O que sempre pega é a duração. Uma das coisas que me atrai no cinema é justamente a coisa mais dinâmica. Num ano, você faz três filmes.
Mas estimulante mesmo, no momento, é dirigir. Talvez eu comece a atuar menos e dirigir mais.

Você só fez dois filmes. De "Feliz Natal" para "O Palhaço", o que aprendeu?
Você fica mais livre das referências. Elas podem ser boas, mas também podem te assoberbar.

O que o assoberbou em "Feliz Natal"?
John Cassavetes. Eu identifico claramente que era um filme de um cara muito fã dele. "O Palhaço", não. Esse já tem uma cara.
Quando me perguntavam se estão lá Fellini e Chaplin, eu falava: Didi Mocó.
Tenho 38 anos, minha infância era ir ao cinema para ver filme dos Trapalhões, que tinha um humor ingênuo.

Vê alguém no futuro assoberbado por Selton Mello?
Não tenho ideia. Tudo é mais fácil de enxergar em perspectiva. Mesmo essa coisa da nossa geração. Acho que daqui a 20 anos vai ficar clara a importância dela.
Wagner faz teatro. Santoro filma muito lá fora. Matheus também já dirigiu. Lázaro está começando a dirigir. João Miguel quer. Cauã vai produzir um filme ["Azuis"].
É uma geração muito a fim de ter a sua voz.
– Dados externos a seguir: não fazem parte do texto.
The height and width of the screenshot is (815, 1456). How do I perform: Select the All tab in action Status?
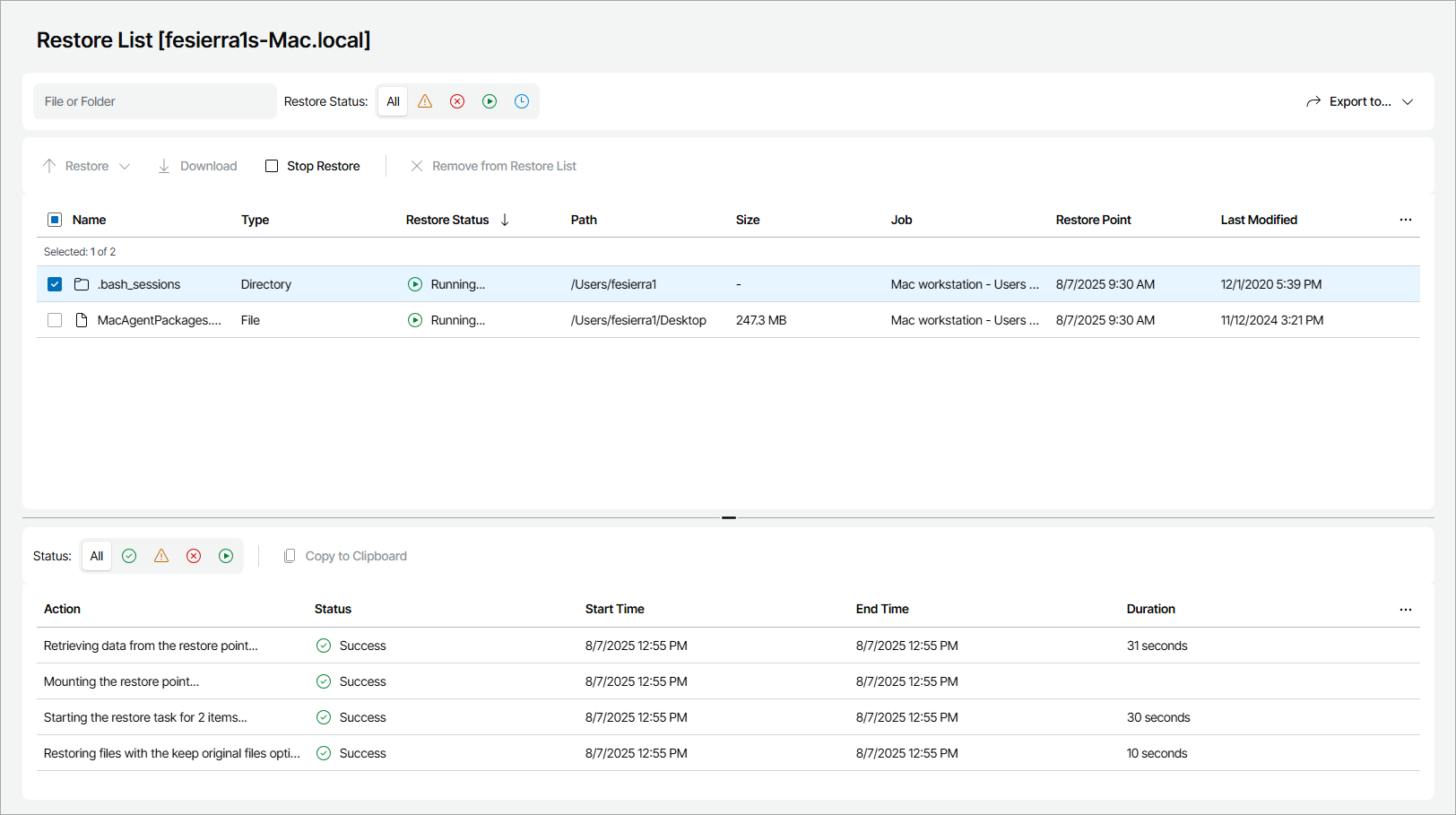(x=97, y=556)
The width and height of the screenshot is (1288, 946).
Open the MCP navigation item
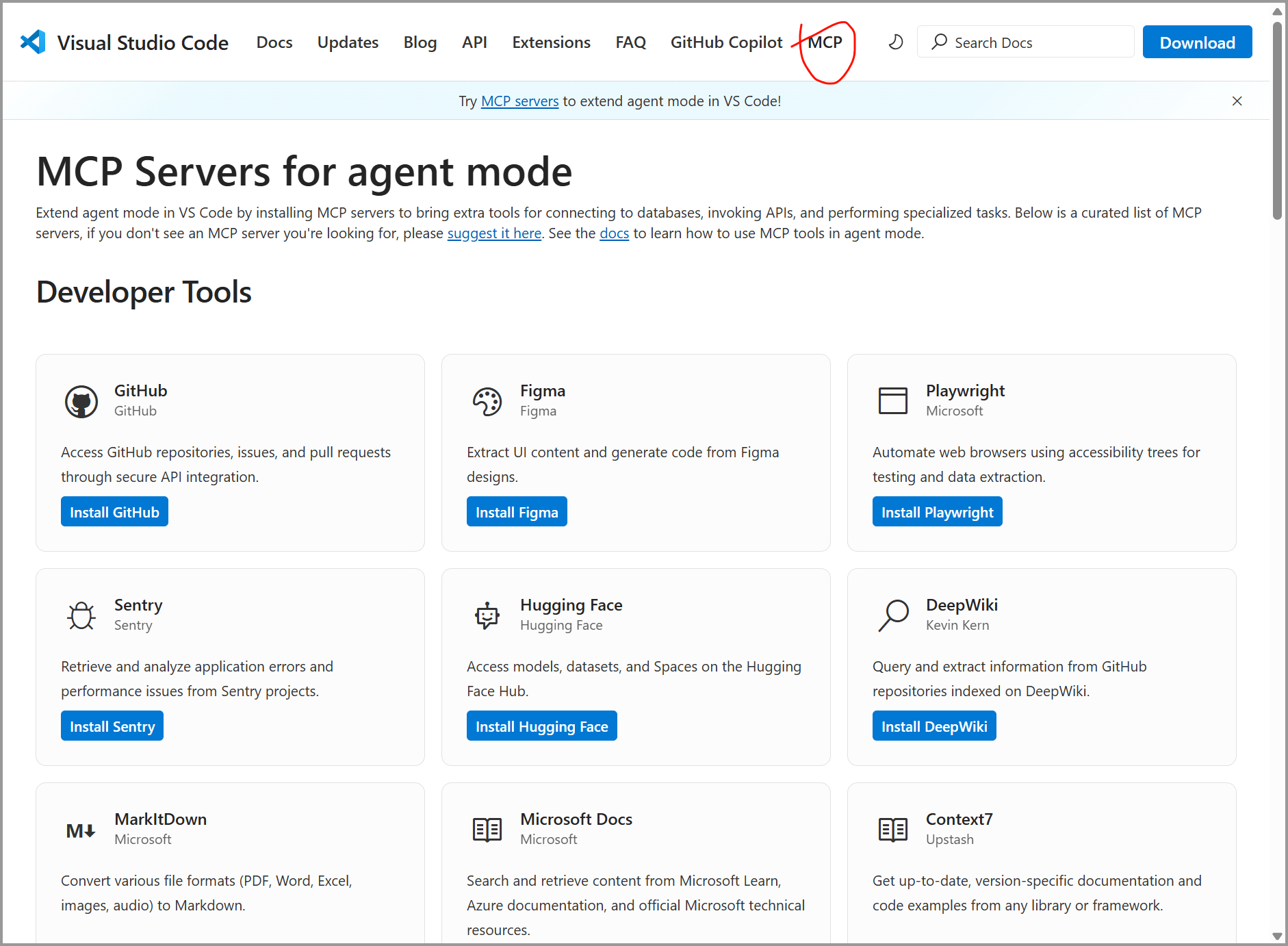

Não basta atuar, ela não está aguentando apenas atuar.

Ninguém no Brasil entra no cinema pensando em ganhar dinheiro.
Se quisesse ganhar dinheiro, eu estaria na televisão. Tem a publicidade... Mas meu maior sustento hoje é que eu sou formiga. Me preparei para esse momento aqui.

Você seguiria os passos do Rodrigo e tentaria Hollywood?
Acho muito louvável o que o Rodrigo fez. Ele foi cavando o espaço lá fora na moral. Ficava meses fazendo 200 testes para pegar um. Eu não tenho a menor disponibilidade emocional para isso. Tem que acontecer naturalmente, como foi com o Wagner Moura.

Já rolou algum convite?
Alguns. Tipo "Velozes e Furiosos", coisas com as quais não tenho a menor afinidade. Vou fazer "Soundtrack", um filme dirigido pela mesma dupla brasileira do curta em que atuei com Seu Jorge, "Tarantino's Mind". Um filme todo em inglês.

Qual o critério para topar um papel?
Como ator, são critérios tão loucos...

Falando especificamente dos que estão por vir agora [2012].
"Reis e Ratos", o Mauro [Lima] fez com as sobras do cenário e do figurino de "O Bem Amado". A gente fez um filme em 17 dias. Foi essa a viagem de "Reis e Ratos", um filme maluco com temática bem engenhosa.
"Billi Pig" foi ótimo. O [José Eduardo] Belmonte tem uma característica que é gostar muito de improviso.

Como foi contracenar com a ex-BBB Grazi em "Billi Pig"?
Ela é uma mulher que tem consciência de suas limitações. Isso já é uma grande coisa a seu favor. Está aprendendo, sabe que tem que crescer, e ela quer crescer. Acho que [Grazi] vai surpreender nesse filme, está muito bem.

Já tem um projeto novo em mente?
Estou trabalhando em coisas minhas e lendo várias outras para decidir qual pode ser o próximo passo.

Você é quase quarentão. E aí?
Envelhecer é bom. É Nelson Rodrigues: "Jovens, envelheçam". Você vai ficando mais cascudo.